Il y a des semaines où l’ASSE prépare un match. Et puis il y a celles où elle prépare surtout… des compresses. À quatre jours de la dernière journée, le décor est planté: Geoffroy-Guichard plein d’attente, une montée directe encore mathématiquement possible, et un effectif qui ressemble à un puzzle dont il manque la moitié des pièces.

Le symbole du moment s’appelle Chico Lamba. Fin de saison. Fracture de fatigue. Le genre de diagnostic qui ne se négocie pas, même avec une prière à la Sainte-Pelouse. Philippe Montanier l’a acté: il faudra faire sans lui pour le rendez-vous contre Amiens, et sans doute au-delà.

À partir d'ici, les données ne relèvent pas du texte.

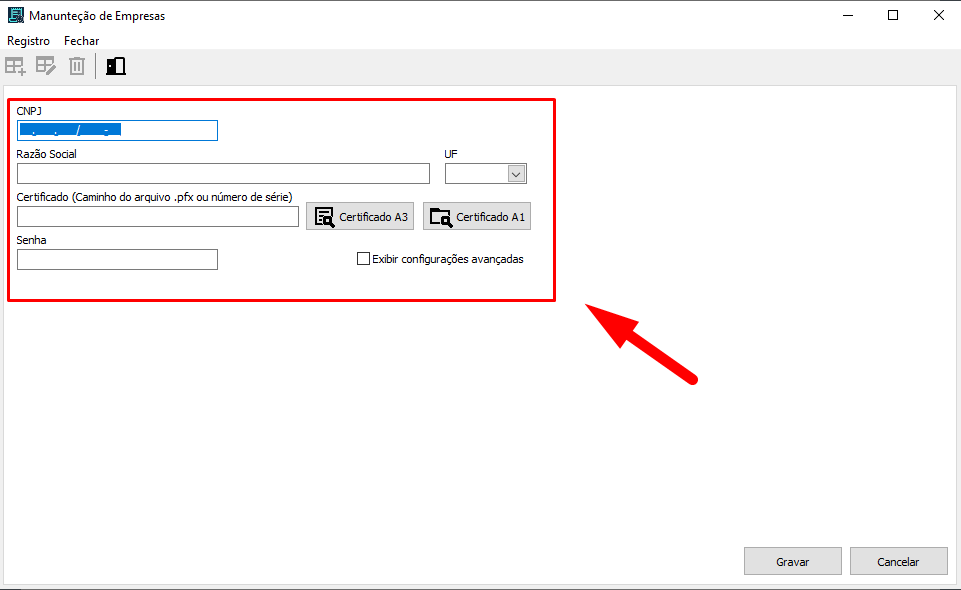Click the new record toolbar icon
961x590 pixels.
tap(16, 67)
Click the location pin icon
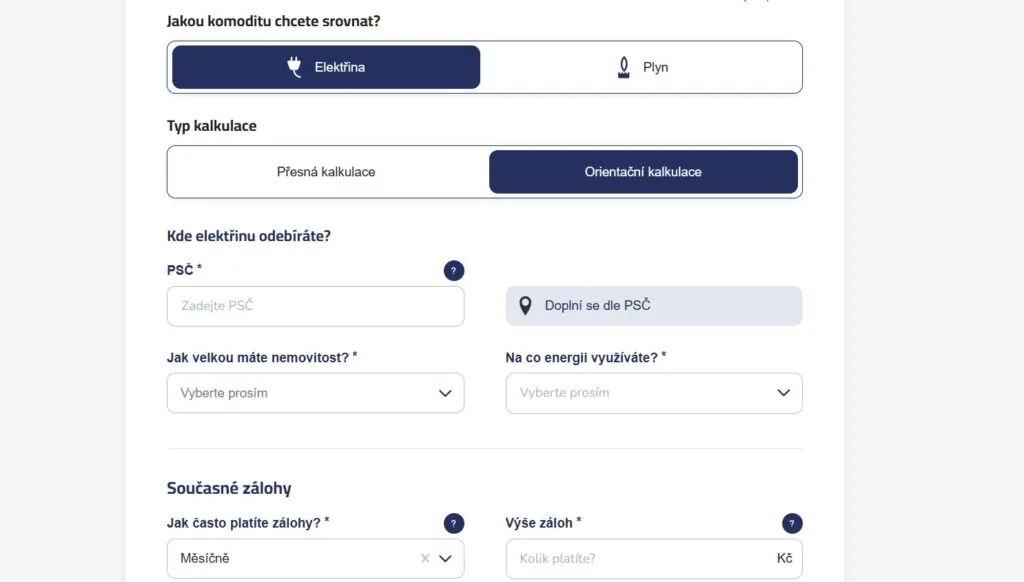Image resolution: width=1024 pixels, height=582 pixels. 525,305
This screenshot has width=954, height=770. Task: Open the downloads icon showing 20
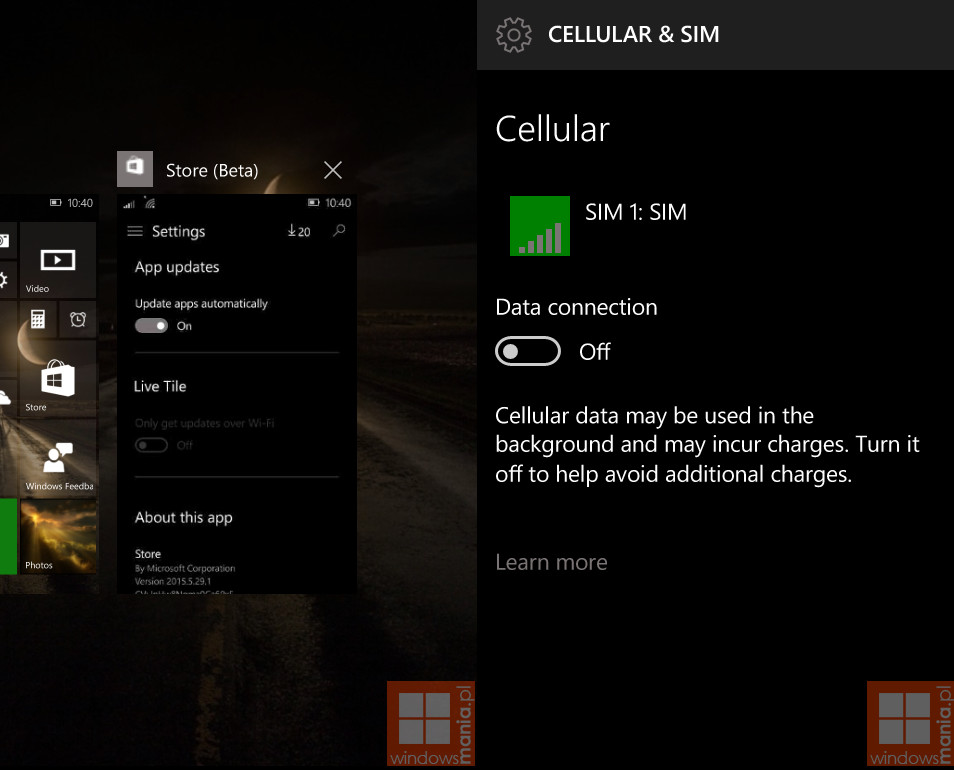(x=299, y=231)
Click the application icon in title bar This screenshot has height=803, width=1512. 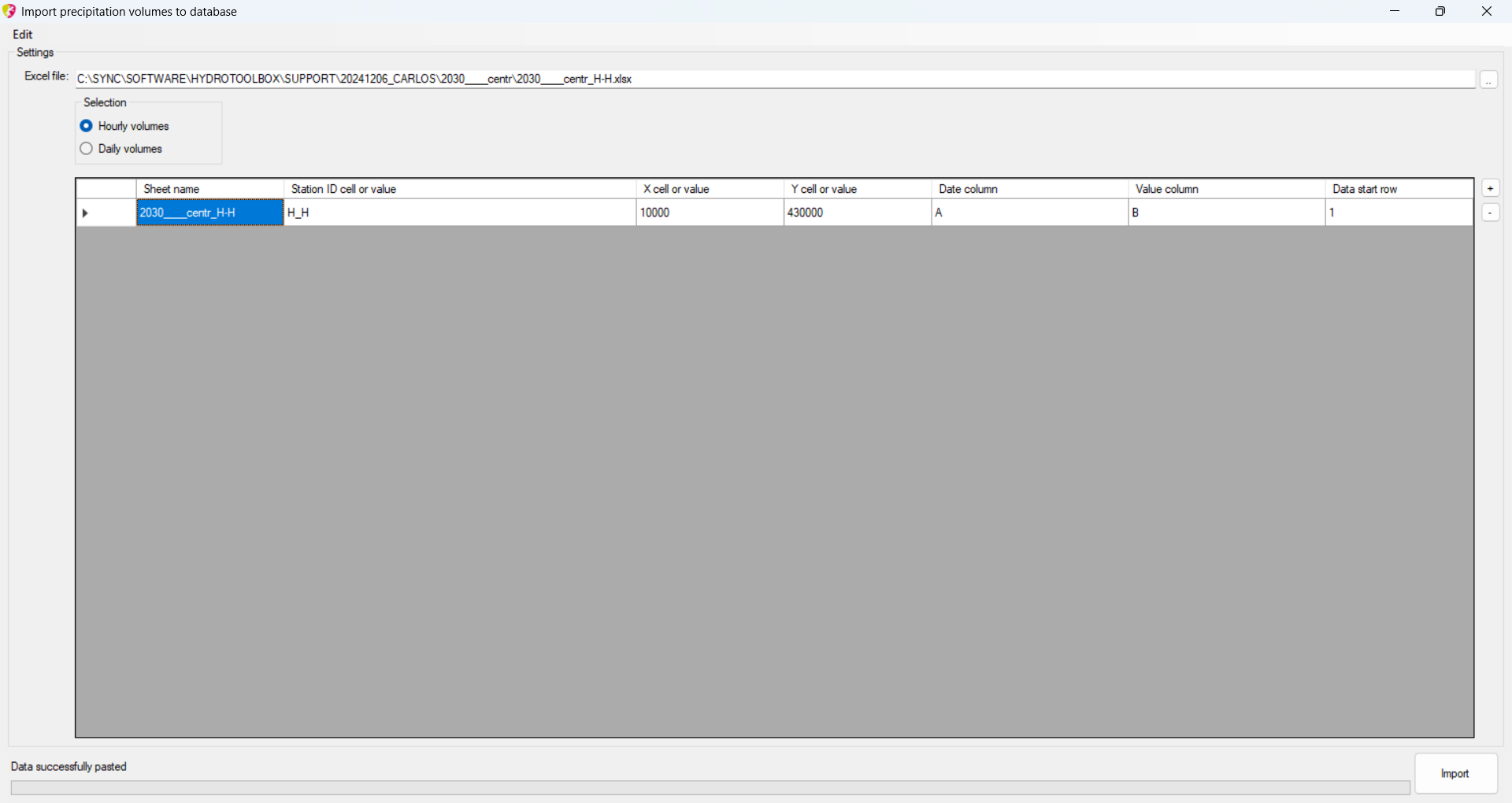pos(9,11)
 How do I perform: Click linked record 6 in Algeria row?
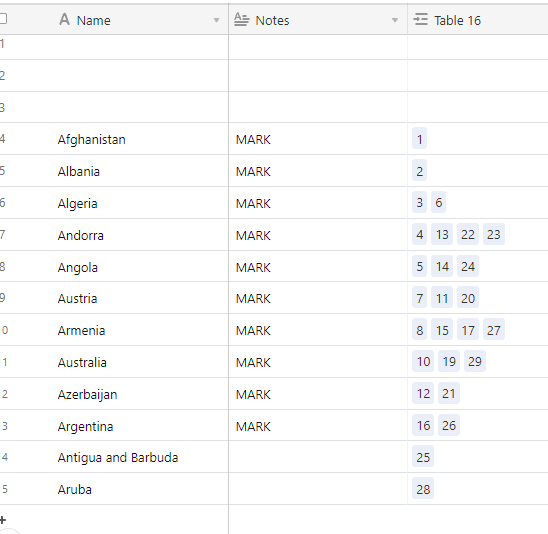click(438, 202)
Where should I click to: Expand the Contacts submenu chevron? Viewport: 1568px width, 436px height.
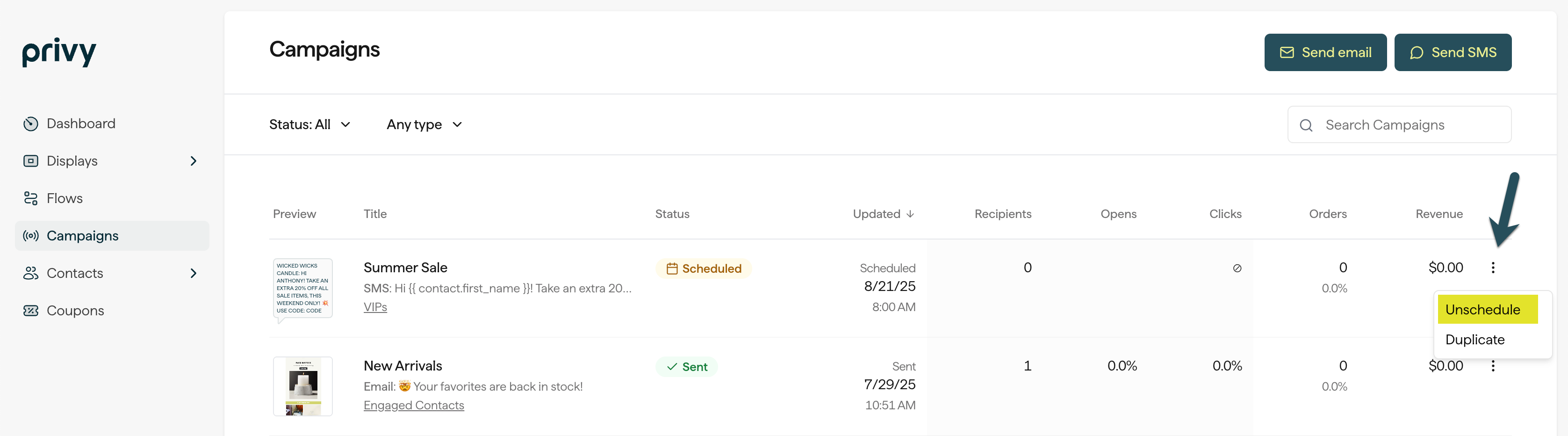click(194, 273)
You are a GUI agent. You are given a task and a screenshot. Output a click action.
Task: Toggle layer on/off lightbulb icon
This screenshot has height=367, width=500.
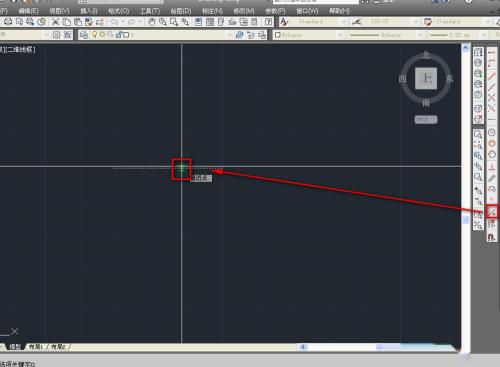[94, 35]
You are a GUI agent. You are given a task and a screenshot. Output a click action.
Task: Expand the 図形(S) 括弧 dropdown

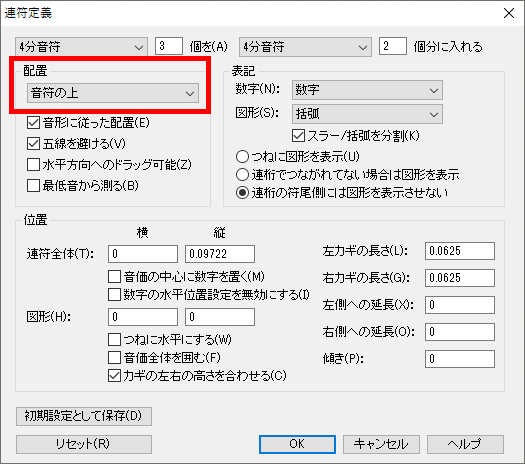pos(367,114)
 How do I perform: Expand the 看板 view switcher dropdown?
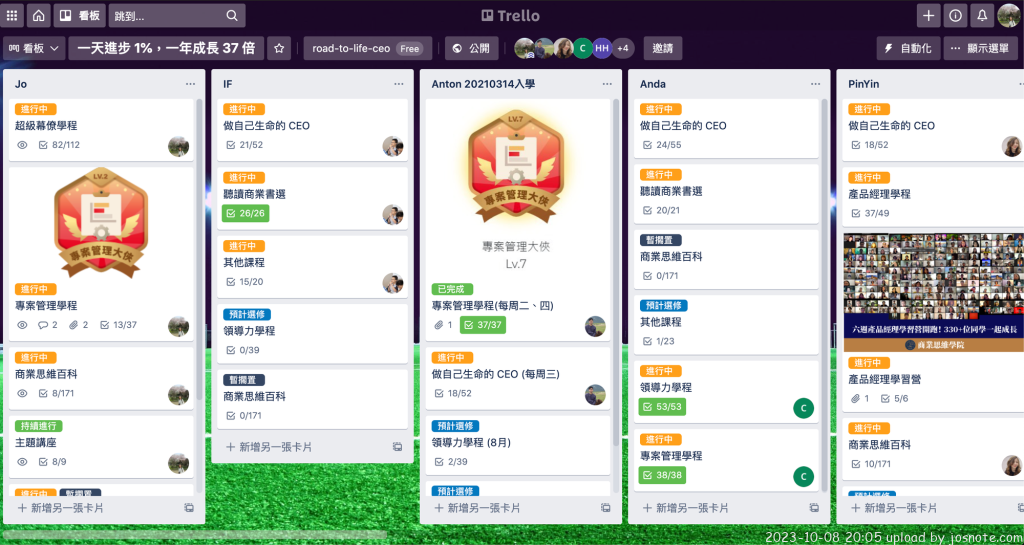34,48
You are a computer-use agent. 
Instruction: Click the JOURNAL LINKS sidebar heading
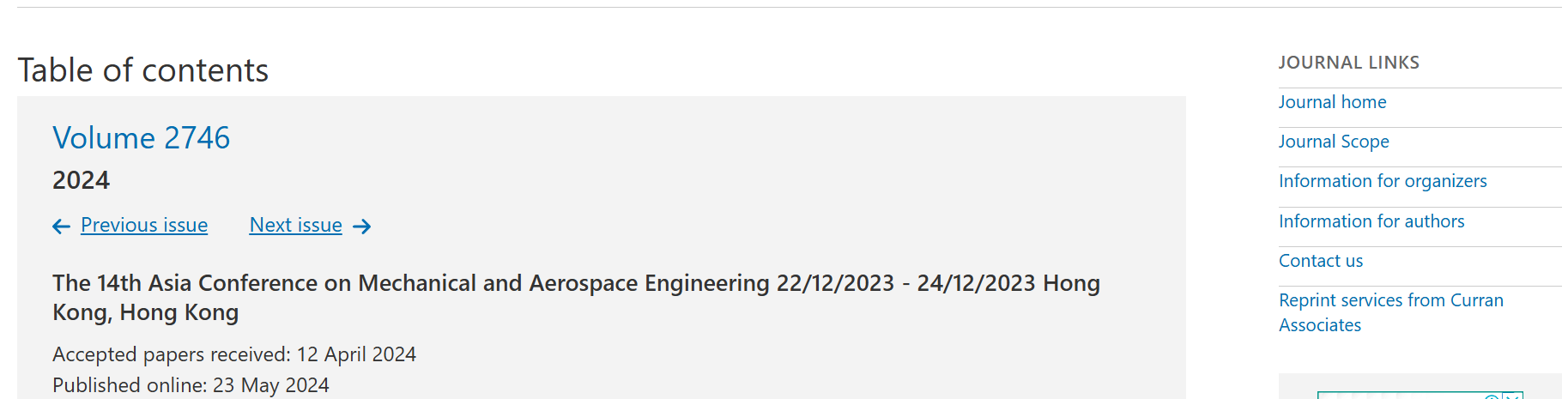coord(1349,63)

Une gestion au millimètre… et une marge au centimètre

Le plus cruel, c’est que cette fin de saison ne laisse pas le temps au romantisme. On ne “tente” pas un retour. On ne “bricole” pas un corps. On arbitre. Et l’ASSE, en ce moment, arbitre tout: le risque de rechute contre le besoin immédiat, le court terme contre l’hypothèse des play-offs, l’envie de mettre les meilleurs sur la feuille contre la réalité d’un groupe qui tire la langue.

Dans les signaux faibles, il y a ces absences qui interrogent, ces retours qu’on croit voir venir et qui se dérobent. Aïmen Moueffek reste l’exemple parfait de la saison en pointillés: talent évident, disponibilité aléatoire. Et quand l’ASSE perd des joueurs de percussion au milieu, elle perd aussi ce qui fait respirer une équipe sous pression: la capacité à gagner dix mètres ballon au pied, à casser une ligne, à faire reculer l’adversaire sans forcément marquer.

Le problème n’est pas seulement quantitatif. Il est qualitatif. Une blessure, ce n’est pas juste un nom en moins. C’est un automatisme qui saute, une hiérarchie qui se brouille, un plan de match qui se réécrit. Et à ce stade de la saison, réécrire, c’est déjà courir après le match.

Alors oui, Amiens arrive relégué, la tête ailleurs, et l’ASSE aura l’avantage du Chaudron. Mais l’illusion la plus dangereuse serait de croire que l’adversaire fait le match à votre place. Une équipe diminuée, c’est une équipe qui doit être plus simple, plus directe, plus disciplinée. Pas plus brillante. Et c’est là que Montanier est attendu: sur la clarté, pas sur la poésie.

Le reste, c’est du concret: le match est bien programmé le samedi 9 mai 2026 à 20h, et la billetterie est ouverte. Le stade, lui, fera sa part. À l’ASSE de prouver qu’elle peut faire la sienne… même avec des jambes en moins.